There was the old steam engine chugging from Dubrovnik to Sarajevo on a narrow-gauge rail line with village women carrying chickens and lugging baskets of farm produce.
My face was soot-smeared with coal dust blowing in through the open windows.
I have shivered in air-conditioned compartments and perspired next to antiquated radiators. I have savored sumptuous meals in elegant dining cars and munched on snacks on wooden commuter benches. Decades ago, on a trip from Stuttgart to Istanbul I bedded down in a luggage rack strung like a hammock above the compartment seats. And once in a sleeper from London to Glasgow, I was awakened with morning tea.

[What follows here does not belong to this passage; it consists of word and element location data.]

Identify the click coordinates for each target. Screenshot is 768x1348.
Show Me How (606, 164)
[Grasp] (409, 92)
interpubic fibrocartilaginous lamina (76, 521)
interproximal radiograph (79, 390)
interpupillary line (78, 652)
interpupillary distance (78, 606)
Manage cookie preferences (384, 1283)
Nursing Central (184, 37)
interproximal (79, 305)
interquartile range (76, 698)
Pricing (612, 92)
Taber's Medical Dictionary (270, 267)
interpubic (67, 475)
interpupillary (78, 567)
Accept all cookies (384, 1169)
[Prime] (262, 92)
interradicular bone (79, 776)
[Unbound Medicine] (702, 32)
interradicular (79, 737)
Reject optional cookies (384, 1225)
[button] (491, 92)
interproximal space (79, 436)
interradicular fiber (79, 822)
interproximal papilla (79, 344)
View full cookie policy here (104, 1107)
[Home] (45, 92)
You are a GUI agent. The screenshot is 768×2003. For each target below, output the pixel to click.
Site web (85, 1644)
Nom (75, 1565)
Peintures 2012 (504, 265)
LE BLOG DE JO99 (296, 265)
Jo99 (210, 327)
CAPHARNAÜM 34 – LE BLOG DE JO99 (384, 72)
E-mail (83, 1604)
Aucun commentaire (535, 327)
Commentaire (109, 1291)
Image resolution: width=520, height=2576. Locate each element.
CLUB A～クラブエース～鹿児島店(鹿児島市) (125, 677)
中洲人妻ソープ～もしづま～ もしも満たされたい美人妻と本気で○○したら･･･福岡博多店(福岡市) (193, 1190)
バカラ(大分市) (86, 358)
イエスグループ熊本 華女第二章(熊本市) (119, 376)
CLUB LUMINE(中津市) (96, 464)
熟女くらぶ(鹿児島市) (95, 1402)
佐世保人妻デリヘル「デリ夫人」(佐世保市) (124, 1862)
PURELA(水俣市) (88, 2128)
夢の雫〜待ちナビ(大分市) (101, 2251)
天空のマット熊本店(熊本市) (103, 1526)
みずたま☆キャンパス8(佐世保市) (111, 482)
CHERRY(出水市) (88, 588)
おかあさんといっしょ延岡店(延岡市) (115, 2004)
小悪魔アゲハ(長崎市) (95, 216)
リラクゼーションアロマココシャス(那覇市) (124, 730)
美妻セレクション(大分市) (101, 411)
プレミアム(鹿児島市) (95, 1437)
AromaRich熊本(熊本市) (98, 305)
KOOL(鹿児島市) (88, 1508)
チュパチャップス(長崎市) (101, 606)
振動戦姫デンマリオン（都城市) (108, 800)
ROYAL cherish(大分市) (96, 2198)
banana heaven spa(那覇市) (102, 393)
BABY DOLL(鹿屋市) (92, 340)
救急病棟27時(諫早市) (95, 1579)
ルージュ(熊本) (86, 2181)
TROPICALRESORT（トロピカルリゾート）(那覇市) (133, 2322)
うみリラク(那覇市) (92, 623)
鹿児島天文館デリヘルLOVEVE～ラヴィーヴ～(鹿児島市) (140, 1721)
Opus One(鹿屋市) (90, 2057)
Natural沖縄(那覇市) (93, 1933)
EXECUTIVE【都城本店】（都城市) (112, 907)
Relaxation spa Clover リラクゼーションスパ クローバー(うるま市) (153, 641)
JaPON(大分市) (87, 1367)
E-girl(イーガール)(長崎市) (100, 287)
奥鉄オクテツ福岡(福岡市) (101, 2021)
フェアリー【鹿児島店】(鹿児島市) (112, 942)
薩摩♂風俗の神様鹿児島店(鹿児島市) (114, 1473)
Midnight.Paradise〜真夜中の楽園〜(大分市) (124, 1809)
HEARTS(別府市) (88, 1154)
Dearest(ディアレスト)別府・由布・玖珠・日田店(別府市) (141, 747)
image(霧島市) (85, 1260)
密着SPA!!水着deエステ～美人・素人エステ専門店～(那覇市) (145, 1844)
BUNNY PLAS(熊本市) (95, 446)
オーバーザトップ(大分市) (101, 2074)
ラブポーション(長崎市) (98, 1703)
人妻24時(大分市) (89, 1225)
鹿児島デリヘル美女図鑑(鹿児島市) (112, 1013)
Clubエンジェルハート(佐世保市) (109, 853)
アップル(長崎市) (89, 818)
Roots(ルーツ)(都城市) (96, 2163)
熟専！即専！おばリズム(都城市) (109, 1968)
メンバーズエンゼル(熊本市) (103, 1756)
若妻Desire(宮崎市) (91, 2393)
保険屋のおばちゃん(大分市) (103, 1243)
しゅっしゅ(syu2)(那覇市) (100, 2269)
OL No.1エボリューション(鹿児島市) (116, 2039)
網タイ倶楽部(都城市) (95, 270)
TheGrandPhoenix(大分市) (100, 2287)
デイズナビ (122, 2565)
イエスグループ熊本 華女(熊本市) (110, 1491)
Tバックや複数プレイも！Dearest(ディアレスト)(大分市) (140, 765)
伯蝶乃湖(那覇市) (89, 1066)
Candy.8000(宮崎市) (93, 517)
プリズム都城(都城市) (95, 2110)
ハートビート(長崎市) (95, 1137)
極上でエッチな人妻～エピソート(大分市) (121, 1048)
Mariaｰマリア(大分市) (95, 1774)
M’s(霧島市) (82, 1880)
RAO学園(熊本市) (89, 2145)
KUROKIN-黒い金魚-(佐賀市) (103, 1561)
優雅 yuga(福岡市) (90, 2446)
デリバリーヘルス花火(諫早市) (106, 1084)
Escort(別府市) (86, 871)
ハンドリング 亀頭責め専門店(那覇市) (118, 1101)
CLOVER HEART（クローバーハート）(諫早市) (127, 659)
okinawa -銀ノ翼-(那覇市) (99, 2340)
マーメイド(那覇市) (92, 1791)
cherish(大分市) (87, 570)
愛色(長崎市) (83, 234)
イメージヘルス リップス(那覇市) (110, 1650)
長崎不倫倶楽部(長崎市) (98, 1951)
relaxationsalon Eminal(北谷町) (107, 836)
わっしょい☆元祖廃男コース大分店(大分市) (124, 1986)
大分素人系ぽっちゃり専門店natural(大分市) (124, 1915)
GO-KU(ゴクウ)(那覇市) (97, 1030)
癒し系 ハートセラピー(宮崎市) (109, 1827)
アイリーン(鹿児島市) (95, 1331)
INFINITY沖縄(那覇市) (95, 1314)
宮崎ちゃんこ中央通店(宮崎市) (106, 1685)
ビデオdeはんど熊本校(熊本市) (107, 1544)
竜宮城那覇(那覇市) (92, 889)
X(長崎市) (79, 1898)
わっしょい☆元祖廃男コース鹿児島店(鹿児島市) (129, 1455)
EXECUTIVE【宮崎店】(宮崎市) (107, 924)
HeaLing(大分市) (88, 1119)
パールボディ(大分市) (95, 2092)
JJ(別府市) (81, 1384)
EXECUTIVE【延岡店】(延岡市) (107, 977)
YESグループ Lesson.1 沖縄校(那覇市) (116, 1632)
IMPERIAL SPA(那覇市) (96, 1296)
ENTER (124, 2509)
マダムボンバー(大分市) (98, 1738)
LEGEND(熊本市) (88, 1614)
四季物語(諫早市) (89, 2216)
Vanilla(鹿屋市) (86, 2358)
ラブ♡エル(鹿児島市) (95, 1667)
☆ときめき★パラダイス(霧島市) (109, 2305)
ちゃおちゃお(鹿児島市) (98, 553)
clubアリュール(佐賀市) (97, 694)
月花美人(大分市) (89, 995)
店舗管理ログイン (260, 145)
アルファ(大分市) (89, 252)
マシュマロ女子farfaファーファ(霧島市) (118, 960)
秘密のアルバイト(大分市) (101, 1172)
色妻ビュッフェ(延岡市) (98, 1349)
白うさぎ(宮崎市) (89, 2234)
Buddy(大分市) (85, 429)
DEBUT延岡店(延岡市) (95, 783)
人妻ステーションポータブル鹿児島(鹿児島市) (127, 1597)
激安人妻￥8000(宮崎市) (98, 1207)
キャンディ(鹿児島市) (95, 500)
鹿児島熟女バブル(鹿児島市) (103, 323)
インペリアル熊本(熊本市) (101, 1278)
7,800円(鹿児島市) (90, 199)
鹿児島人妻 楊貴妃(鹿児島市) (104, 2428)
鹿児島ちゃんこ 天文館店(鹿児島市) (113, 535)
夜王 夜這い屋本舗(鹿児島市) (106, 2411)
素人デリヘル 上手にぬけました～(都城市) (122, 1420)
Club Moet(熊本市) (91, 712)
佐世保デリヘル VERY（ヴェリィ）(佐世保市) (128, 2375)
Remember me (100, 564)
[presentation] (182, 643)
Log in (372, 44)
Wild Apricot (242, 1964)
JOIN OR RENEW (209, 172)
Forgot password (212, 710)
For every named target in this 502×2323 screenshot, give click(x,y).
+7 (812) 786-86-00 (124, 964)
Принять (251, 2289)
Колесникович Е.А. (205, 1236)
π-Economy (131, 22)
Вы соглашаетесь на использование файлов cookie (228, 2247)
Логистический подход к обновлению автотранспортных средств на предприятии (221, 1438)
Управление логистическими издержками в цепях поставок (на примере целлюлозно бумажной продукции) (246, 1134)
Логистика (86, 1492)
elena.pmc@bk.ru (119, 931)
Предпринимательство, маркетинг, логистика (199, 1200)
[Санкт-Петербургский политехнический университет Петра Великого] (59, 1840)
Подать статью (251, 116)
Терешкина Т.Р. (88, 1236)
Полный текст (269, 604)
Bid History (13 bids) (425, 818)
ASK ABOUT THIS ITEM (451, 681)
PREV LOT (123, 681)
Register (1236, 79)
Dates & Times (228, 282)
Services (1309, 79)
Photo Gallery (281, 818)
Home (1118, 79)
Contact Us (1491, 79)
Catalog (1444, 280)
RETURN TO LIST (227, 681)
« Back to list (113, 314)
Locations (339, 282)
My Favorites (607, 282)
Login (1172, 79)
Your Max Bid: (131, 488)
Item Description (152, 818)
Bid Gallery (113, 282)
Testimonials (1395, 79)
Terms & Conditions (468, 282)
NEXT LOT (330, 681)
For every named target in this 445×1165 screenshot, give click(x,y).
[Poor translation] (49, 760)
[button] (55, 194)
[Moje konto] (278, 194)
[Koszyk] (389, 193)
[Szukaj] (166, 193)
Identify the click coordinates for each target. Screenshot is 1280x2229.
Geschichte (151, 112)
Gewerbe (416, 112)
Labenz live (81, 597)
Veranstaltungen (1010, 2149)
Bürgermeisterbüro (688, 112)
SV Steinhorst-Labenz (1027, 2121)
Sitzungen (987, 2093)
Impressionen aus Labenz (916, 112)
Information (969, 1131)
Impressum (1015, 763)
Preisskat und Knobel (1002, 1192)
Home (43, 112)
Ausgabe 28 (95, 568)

A whistle, a hooting, and the wheels begin to sing on tracks that look like ladders stretched end to end along the ground. In Ukraine a station master in a red cap motioned with his hand signal as we passed through his little town, a herd of sheep on the left, an onion-shaped church steeple on the right. An elegant lady wrapped in fur stepped down from a first-class car in Turku, Finland. And in Italy students jumped onto the caboose of our departing train in the nick of time.